While moving to a new town is hard enough, moving to a major metropolitan area like Boston is even tougher, especially when you factor in all the little things you must do, like registering your car, getting a driver’s license, and setting up utilities. If you’re moving to the Northeast in the middle of winter, you’ll want to make sure the heat is on when you get there.
But who do you call to set those up? How do you know you’re getting a good deal? Furthermore, which utilities are your responsibility and which ones does your landlord take care of for you?
If you’re living in an apartment, there’s a good chance that utilities like water and sewer will be paid for by your landlord (although they’ll be included in your rent). Utilities like gas and electricity, however, will be your responsibility. Here are tips for turning on the utilities you’ll need:
As a city, Boston continues to focus on providing clean energy solutions to its nearly 5 million metro residents. In 2013, Boston was ranked first in energy efficiency by the American Council for an Energy-Efficient Economy (ACEEE). Massachusetts underwent full energy deregulation in 1998, which means that customers will have their choice of which electricity provider to use.
The largest and most common provider is Eversource, which operates out of Westwood, MA. This company primarily focuses on clean energy living and offers natural gas as well.
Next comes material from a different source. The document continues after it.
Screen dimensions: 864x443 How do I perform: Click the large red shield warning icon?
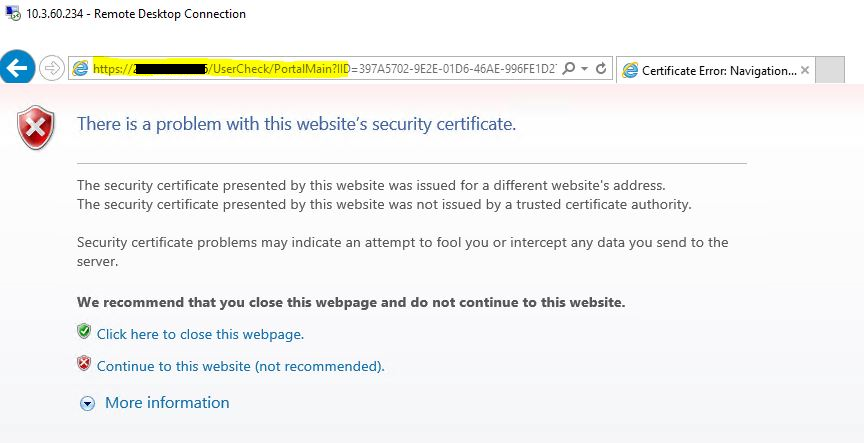(x=37, y=127)
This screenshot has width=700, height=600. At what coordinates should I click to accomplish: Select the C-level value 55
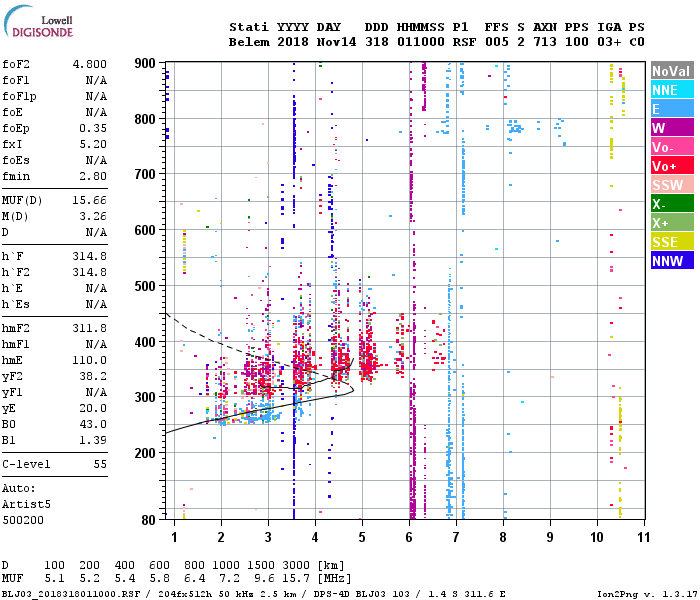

Their rates are competitive, and you can sign up for new service through the link above.
The other providers that Bostonians use are Constellation and Direct Energy, both of whom have short and long-term contract plans that offer lower rates the longer you sign with them.
The Boston Water and Sewer Commission (BWSC) is the oldest water and sewer company in Boston. It opened in 1977 and services over one million people every day. A list of rates is available here, as well as a change of ownership form if you’re planning on buying a home. The old utilities should be left on temporarily, but it’s up to you to change it to your name.
Internet and Cable
You can’t live without staying connected, right? Fortunately, Boston has several options to choose from for internet and cable provider, including Xfinity (or Comcast), AT&T, RCN, and Verizon. Since those are all nationwide chains, you’ll have a wide variety of programs and promotions to take advantage of, but if you’d rather set up service through a local provider, here’s a list with more options.
Garbage and Recycling
After you move in, you’ll probably have a decent pile of trash for pick up, so make sure you are aware of the days and times that trash pickup comes through your neighborhood. Boston’s Department of Public Works handle all trash pickups and special requests. To file a new service request, contact them through their website.